Belo loses bid to revive perjury charge vs former patient

Dr. Vicki Belo. FILE PHOTO

MANILA, Philippines — A Quezon City court has dismissed a petition by cosmetic surgeon Vicki Belo to reconsider the dropping by another judge of a perjury charge against a former patient who had sued her for an allegedly botched buttocks implant.

Judge Germano Francisco Legaspi of the Quezon City Regional Trial Court’s Branch 77 said in a ruling dated Dec. 16, 2013 but released only on Monday that Judge Nadine Jessica Corazon Fama of the local Metropolitan Trial Court did not commit grave abuse of discretion when she approved the dropping of the perjury charge against businesswoman Josefina Norcio and denied Belo’s appeal for a judicial determination of probable cause.

Belo, in a petition for certiorari, had questioned two orders issued by Fama on October 31, 2012 and March 25, 2013. The first granted the withdrawal of the perjury information sought by the city prosecutor as its filing had been done without authority and the second, dismissing her appeal for the judge to determine probable cause in the case.

Legaspi ruled that Belo’s petition naming Fama and Norcio respondents was “bereft of merit.”

The judge said that based on court records, the information for perjury was filed on Aug. 17, 2012 by  prosecutor Fabinda Delos Santos in the MTC’s branch 38 without the approval of city prosecutor Donald Lee and, thus, it had to be withdrawn.

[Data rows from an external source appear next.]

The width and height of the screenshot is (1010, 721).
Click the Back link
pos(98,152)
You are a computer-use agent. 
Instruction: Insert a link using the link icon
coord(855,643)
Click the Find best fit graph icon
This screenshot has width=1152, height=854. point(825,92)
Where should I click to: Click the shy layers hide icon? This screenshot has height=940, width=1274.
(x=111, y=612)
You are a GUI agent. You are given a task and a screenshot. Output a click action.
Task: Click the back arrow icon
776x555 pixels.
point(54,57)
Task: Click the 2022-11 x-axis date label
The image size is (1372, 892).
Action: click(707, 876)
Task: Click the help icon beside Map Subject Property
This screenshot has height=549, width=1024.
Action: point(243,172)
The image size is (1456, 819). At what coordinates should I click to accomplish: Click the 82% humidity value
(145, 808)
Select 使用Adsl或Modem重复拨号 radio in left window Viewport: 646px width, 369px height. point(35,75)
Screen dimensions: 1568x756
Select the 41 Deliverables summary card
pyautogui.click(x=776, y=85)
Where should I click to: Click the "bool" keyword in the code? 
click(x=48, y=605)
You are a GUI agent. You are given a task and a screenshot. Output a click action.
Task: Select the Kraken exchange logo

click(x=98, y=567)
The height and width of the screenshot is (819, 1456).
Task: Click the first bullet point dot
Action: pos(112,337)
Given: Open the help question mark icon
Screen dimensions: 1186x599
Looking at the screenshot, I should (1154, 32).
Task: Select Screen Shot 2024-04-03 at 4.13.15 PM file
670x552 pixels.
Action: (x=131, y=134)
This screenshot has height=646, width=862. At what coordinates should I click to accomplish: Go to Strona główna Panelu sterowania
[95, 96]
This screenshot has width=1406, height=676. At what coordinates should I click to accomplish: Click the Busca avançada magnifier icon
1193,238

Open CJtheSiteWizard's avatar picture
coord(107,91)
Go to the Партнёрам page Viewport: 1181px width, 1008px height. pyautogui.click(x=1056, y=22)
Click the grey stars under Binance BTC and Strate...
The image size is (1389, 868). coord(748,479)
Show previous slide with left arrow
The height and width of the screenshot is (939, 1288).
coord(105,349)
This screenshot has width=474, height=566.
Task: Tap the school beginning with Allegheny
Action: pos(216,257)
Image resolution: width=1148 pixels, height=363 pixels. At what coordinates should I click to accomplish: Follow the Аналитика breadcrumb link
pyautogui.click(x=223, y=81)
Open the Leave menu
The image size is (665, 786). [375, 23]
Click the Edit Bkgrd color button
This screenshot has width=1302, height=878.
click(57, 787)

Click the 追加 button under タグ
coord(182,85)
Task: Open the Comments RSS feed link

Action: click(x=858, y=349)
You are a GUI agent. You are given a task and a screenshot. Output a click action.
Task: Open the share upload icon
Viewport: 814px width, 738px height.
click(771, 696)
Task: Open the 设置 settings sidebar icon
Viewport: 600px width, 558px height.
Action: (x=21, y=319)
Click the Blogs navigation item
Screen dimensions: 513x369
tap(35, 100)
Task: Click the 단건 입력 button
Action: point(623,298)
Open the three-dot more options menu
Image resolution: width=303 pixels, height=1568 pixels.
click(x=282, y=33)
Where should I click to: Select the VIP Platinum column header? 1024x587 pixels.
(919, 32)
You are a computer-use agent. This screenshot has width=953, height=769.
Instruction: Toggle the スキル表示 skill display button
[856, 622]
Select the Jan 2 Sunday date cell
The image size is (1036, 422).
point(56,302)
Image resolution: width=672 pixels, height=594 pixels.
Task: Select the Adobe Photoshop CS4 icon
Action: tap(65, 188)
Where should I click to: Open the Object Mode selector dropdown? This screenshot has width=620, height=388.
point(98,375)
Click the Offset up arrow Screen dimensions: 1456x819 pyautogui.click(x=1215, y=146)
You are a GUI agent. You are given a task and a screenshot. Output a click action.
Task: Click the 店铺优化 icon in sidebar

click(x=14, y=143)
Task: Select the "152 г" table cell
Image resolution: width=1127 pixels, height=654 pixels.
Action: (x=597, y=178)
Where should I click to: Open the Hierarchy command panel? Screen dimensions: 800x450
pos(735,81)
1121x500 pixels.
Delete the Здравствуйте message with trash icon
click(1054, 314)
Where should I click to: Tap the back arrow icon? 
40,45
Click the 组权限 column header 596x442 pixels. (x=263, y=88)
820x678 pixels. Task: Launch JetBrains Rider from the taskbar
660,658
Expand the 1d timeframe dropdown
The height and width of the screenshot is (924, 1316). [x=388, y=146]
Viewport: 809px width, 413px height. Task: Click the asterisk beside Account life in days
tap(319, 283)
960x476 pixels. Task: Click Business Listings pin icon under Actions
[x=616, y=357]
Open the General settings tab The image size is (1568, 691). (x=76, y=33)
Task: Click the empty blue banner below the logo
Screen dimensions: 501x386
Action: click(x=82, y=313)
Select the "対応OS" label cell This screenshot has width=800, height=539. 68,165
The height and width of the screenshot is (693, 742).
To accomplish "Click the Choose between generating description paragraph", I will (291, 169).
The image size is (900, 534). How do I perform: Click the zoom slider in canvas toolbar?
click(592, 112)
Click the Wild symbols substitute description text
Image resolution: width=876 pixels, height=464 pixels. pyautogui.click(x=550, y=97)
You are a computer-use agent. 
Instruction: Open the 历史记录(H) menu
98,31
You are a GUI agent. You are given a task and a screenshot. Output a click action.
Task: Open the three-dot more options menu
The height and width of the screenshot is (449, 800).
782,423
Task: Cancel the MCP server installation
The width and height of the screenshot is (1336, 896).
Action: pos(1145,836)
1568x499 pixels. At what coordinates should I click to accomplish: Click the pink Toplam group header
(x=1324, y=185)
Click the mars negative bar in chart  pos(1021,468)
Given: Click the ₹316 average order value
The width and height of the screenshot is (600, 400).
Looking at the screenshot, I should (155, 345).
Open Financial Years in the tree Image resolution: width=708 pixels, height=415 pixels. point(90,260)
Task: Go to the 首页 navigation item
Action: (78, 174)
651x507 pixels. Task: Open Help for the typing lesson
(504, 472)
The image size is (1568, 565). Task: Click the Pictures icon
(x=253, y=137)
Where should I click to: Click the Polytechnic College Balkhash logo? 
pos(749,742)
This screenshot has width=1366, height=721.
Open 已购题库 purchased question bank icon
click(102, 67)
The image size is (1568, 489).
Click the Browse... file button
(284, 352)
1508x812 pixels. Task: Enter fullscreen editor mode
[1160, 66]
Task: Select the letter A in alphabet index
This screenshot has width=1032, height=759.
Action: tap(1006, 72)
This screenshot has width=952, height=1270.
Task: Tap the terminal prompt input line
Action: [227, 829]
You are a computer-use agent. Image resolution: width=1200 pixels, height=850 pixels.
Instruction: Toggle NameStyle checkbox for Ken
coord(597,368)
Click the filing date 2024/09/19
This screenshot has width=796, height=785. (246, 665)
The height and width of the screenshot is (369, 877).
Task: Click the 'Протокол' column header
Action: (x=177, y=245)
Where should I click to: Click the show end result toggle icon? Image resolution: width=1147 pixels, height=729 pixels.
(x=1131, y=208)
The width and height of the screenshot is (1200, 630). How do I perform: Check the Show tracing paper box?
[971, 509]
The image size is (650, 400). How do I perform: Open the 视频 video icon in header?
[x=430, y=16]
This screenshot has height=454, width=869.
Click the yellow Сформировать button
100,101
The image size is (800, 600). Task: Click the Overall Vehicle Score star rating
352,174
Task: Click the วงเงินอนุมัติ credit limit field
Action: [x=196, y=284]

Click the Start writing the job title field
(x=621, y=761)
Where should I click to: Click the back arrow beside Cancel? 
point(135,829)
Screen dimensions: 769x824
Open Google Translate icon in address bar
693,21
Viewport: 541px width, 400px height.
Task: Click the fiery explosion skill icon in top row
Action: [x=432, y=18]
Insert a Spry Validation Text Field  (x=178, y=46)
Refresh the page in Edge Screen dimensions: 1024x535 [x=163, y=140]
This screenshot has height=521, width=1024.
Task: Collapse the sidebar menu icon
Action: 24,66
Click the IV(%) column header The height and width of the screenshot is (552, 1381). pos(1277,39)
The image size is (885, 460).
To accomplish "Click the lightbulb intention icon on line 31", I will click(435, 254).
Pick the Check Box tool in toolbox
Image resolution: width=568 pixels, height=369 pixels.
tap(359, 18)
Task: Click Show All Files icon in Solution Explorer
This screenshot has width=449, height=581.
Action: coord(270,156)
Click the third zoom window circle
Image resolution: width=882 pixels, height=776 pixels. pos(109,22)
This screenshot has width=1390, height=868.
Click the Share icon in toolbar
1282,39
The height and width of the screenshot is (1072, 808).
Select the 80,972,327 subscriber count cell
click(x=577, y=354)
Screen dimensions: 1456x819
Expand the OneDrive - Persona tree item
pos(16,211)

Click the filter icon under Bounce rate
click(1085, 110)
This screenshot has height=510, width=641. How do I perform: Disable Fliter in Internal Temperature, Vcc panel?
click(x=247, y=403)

He cited a provision of the revised rules of court which requires the “prior written authority or approval of the city prosecutor before the filing of an information in court.” Legaspi ruled, “The public respondent (Fama) correctly granted the public prosecutor’s motion to withdraw the information on Oct. 31, 2012.”

Likewise, Legaspi said that without any criminal information, as an effect of its withdrawal, it was proper for Judge Fama to have denied Belo’s motion for judicial determination of probable cause.

“Any determination or assessment to be made by the public respondent (Fama) after the withdrawal of the information will be pointless, if not irregular,” he stressed, adding that Belo’s request for the judge to determine probable cause had been denied based on the withdrawal of the information.

Legaspi further pointed out that Fama had approved the withdrawal of the criminal information because it had been filed without the authority and approval of the city prosecutor who had already found no probable cause to warrant Norcio’s trial for perjury.

“All told, the public respondent did not gravely abuse her discretion when she issued the two challenged orders,” he said, pointing out that grave abuse of discretion entails arbitrary or despotic exercise of power out of passion or prejudice which results in evasion or refusal to perform a positive duty mandated by law.